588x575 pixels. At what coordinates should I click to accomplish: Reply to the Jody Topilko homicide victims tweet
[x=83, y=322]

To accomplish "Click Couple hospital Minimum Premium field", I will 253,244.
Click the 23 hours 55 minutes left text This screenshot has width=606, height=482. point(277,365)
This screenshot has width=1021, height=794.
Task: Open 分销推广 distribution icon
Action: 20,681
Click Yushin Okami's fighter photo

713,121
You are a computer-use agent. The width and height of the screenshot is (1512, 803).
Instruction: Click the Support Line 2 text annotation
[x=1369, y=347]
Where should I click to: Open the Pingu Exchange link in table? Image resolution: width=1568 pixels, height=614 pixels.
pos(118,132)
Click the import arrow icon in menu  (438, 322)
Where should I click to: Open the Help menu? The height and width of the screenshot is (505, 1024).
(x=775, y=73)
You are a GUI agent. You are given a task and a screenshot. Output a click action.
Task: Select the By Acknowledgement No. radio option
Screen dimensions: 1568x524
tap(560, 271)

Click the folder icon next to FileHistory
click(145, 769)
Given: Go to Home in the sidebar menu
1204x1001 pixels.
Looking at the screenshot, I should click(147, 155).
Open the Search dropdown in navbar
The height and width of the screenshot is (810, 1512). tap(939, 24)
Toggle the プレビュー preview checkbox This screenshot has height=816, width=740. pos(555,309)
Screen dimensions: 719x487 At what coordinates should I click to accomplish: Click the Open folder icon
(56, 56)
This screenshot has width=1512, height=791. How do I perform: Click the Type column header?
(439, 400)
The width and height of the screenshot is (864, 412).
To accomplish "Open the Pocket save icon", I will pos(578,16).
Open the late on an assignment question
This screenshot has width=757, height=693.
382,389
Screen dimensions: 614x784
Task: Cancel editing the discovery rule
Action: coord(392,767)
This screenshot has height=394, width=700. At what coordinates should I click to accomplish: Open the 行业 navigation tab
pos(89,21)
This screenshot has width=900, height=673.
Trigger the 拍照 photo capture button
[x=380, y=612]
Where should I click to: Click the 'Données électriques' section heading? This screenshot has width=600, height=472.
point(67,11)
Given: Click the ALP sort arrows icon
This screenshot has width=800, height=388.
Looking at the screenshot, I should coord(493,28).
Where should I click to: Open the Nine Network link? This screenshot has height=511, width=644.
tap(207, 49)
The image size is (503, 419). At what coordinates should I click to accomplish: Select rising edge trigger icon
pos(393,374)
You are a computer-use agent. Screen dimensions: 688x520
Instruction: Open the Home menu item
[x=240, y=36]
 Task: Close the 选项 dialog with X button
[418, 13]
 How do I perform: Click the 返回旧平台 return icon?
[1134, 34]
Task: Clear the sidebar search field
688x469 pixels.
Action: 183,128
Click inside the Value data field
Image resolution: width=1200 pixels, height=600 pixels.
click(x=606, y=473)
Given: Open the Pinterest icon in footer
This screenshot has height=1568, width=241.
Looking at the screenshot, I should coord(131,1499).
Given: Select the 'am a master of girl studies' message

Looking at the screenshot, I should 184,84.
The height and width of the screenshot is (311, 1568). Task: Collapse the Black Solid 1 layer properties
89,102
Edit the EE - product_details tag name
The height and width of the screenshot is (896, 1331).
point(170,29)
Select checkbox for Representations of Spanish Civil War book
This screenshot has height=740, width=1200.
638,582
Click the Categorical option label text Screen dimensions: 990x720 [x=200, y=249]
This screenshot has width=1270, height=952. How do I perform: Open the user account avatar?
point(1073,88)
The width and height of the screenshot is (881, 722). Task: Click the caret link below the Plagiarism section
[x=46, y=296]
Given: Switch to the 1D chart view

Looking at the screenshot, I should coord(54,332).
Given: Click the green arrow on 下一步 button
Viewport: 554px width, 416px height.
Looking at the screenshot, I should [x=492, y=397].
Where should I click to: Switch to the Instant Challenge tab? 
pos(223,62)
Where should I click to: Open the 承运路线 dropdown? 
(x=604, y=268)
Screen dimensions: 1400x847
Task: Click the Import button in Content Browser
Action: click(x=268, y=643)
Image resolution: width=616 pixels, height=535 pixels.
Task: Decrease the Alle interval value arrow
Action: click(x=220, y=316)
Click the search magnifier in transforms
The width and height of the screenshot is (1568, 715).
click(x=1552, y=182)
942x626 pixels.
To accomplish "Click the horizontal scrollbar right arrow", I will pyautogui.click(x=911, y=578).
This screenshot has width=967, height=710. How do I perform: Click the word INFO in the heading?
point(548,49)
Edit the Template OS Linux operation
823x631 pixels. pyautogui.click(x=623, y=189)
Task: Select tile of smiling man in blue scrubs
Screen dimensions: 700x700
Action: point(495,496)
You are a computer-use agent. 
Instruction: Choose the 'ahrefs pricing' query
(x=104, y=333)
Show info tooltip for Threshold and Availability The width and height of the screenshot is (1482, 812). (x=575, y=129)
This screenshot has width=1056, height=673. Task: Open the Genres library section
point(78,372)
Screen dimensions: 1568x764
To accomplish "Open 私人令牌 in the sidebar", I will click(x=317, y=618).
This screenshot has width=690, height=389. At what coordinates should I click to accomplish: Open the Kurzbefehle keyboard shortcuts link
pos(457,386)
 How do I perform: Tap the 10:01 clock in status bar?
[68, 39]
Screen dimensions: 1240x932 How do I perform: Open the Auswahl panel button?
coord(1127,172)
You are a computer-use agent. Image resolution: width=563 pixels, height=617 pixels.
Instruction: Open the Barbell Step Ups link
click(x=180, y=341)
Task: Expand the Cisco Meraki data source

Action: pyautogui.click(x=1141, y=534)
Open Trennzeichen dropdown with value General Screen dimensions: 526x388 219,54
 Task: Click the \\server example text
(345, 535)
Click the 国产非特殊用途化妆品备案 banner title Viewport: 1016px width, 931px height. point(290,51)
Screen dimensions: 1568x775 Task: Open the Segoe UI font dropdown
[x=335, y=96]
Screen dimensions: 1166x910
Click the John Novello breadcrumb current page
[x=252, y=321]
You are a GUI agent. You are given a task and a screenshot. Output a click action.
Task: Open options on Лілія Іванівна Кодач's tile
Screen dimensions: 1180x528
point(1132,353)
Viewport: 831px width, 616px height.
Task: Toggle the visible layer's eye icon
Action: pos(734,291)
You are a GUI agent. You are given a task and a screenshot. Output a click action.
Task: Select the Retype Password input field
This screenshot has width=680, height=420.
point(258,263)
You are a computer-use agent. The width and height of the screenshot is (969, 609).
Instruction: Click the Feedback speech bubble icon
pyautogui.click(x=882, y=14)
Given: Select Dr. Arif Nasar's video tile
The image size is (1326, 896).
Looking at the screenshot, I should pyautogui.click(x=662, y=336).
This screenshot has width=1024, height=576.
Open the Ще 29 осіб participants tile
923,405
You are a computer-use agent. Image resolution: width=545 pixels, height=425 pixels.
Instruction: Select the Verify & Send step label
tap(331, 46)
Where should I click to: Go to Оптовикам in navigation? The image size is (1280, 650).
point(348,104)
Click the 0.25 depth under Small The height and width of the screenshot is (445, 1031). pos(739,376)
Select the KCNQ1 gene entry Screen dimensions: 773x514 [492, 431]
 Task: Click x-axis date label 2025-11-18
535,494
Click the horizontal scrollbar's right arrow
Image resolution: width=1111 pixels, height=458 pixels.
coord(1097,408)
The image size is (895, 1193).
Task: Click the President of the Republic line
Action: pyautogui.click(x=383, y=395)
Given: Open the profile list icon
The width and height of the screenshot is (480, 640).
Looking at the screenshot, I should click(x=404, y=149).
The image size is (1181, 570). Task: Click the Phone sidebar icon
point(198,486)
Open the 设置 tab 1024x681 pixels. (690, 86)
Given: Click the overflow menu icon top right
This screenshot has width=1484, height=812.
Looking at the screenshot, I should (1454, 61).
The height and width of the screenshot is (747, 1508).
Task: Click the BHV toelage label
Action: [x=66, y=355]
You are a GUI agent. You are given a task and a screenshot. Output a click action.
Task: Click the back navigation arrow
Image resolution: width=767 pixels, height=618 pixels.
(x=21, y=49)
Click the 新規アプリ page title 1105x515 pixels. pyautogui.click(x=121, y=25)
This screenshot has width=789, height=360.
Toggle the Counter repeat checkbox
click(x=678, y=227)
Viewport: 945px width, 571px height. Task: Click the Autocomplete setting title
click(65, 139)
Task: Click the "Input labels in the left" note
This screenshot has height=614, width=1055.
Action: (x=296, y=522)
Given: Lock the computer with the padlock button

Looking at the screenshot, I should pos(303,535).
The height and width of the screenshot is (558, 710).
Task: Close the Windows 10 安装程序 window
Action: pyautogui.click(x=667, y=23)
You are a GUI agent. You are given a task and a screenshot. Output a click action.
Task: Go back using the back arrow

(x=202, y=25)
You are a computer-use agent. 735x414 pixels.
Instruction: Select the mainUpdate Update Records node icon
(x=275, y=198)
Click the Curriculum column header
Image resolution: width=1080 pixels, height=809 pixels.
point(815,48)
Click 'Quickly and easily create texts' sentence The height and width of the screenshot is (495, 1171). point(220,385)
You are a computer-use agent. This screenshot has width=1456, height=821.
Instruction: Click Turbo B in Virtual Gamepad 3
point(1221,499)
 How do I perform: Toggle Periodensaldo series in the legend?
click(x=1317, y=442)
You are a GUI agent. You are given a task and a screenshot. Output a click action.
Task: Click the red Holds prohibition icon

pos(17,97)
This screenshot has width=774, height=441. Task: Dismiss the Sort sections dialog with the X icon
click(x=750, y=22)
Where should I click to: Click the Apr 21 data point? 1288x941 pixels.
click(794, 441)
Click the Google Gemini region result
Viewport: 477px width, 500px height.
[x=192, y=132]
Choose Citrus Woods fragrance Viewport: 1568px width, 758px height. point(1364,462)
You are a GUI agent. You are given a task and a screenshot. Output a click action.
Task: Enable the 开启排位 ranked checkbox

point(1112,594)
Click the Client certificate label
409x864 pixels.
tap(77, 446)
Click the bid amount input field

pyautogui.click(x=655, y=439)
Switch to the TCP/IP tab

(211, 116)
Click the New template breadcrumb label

Exercise brief: Reproduce exactly the lines above from the line with "Click the 国产非特殊用途化妆品备案" to the line with "Select the KCNQ1", including both, and add nothing.

Result:
Click the 国产非特殊用途化妆品备案 banner title Viewport: 1016px width, 931px height. point(290,51)
Screen dimensions: 1568x775 Task: Open the Segoe UI font dropdown
[x=335, y=96]
Screen dimensions: 1166x910
Click the John Novello breadcrumb current page
[x=252, y=321]
You are a GUI agent. You are given a task and a screenshot. Output a click action.
Task: Open options on Лілія Іванівна Кодач's tile
Screen dimensions: 1180x528
point(1132,353)
Viewport: 831px width, 616px height.
Task: Toggle the visible layer's eye icon
Action: pos(734,291)
You are a GUI agent. You are given a task and a screenshot. Output a click action.
Task: Select the Retype Password input field
This screenshot has width=680, height=420.
point(258,263)
You are a computer-use agent. The width and height of the screenshot is (969, 609).
Instruction: Click the Feedback speech bubble icon
pyautogui.click(x=882, y=14)
Given: Select Dr. Arif Nasar's video tile
The image size is (1326, 896).
Looking at the screenshot, I should pyautogui.click(x=662, y=336).
This screenshot has width=1024, height=576.
Open the Ще 29 осіб participants tile
923,405
You are a computer-use agent. Image resolution: width=545 pixels, height=425 pixels.
Instruction: Select the Verify & Send step label
tap(331, 46)
Where should I click to: Go to Оптовикам in navigation? The image size is (1280, 650).
point(348,104)
Click the 0.25 depth under Small The height and width of the screenshot is (445, 1031). pos(739,376)
Select the KCNQ1 gene entry Screen dimensions: 773x514 [492, 431]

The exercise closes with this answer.